Using NVML API on HPC cluster without root access

Hi folks,

I am investigating the effect of dynamically over/underclocking the GPU during execution of some HPC code on the total energy consumption of a given process. Having achieved promising results locally (RTX A4000) where I am able to run the experimental code with sudo, I am looking to rerun the experiment on a remote node in a HPC cluster, to test it on an A100. As this is a shared system, I cannot expect to have sudo access to run large amounts of code.
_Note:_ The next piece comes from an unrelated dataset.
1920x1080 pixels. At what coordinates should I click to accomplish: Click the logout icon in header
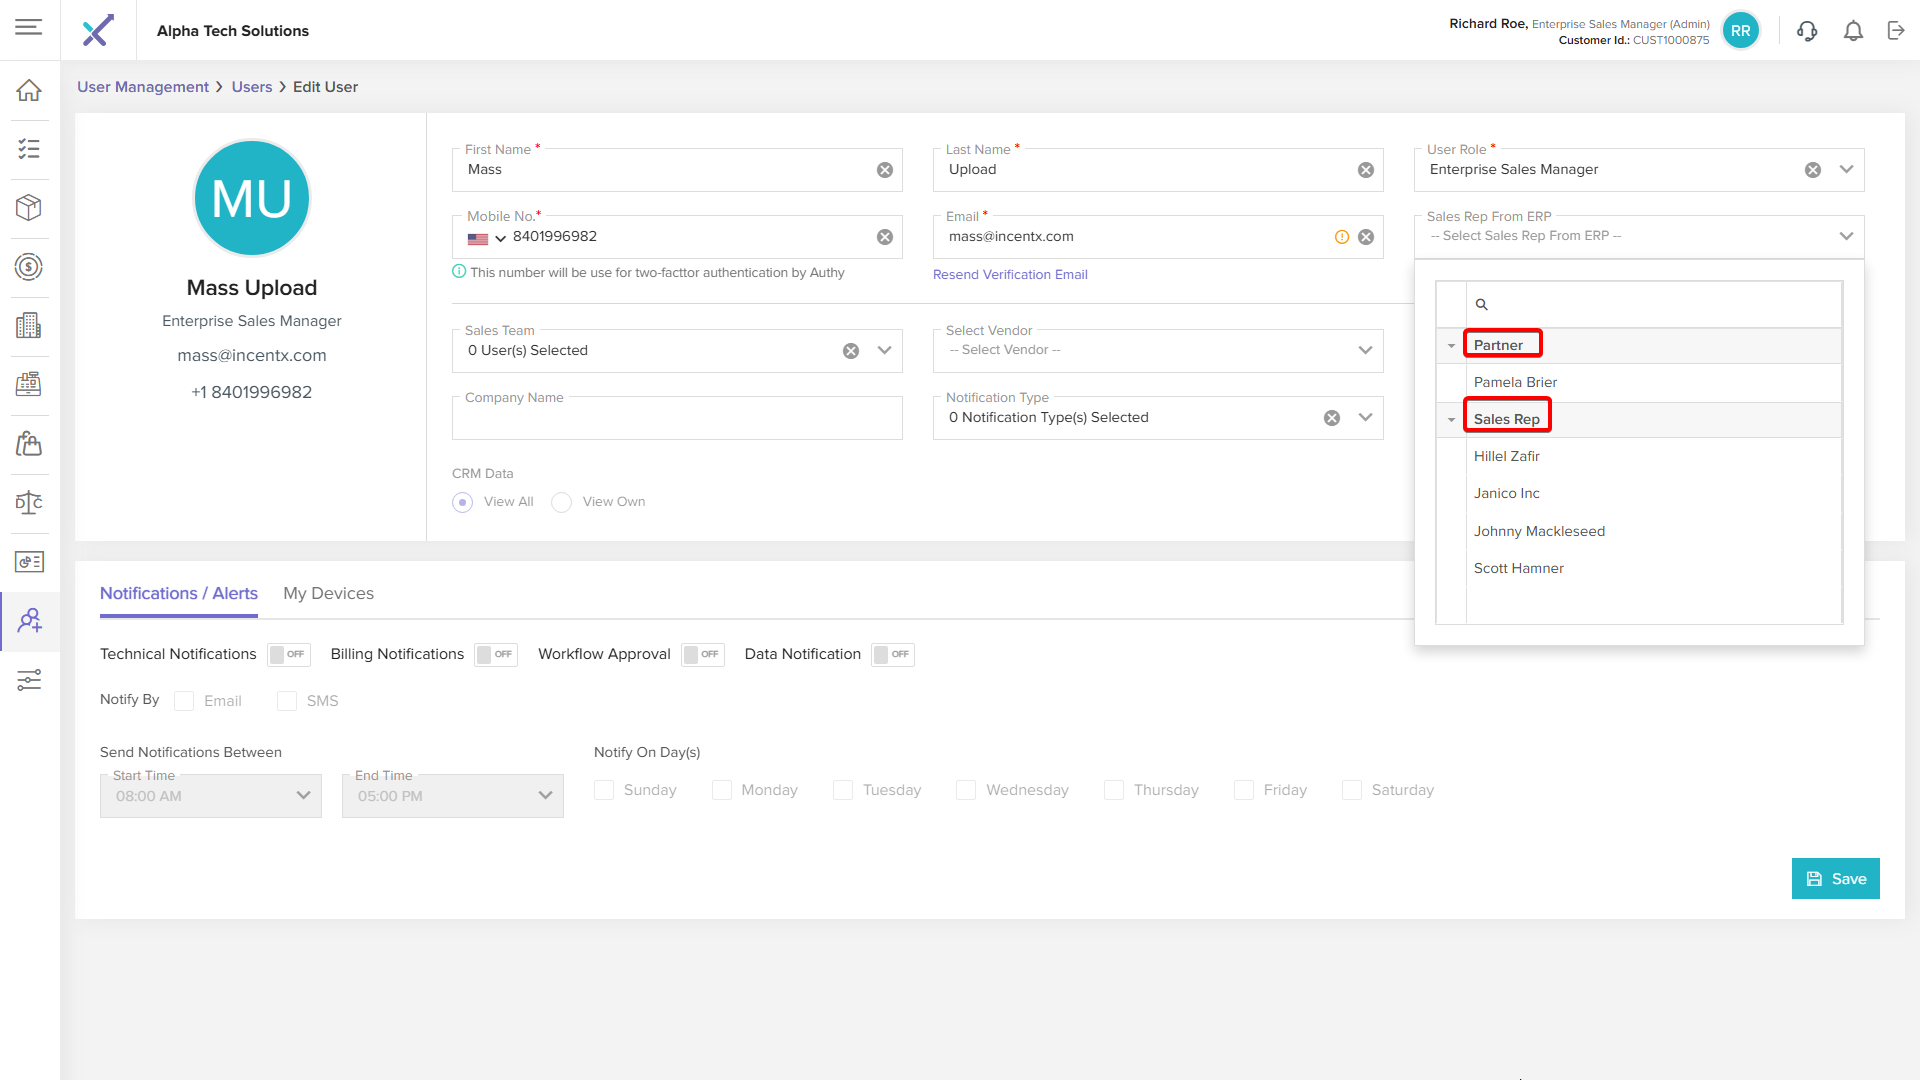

Most of the NVML API documentation for the relevant functionality 1, 2, requires “root/admin” permissions.

So as I understand the documentation, the system administrator will have to run a script involving the nvmlDeviceSetAPIRestriction() to modify the permission until a system reboot will reset everything.

I have written a barebones script, but I think I must be making a mistake in how I am using one of the functions, as when run both locally and on the HPC node with sudo privileges, it returns the same error “NVML error at nvmlDeviceSetAPIRestriction: Not Supported”.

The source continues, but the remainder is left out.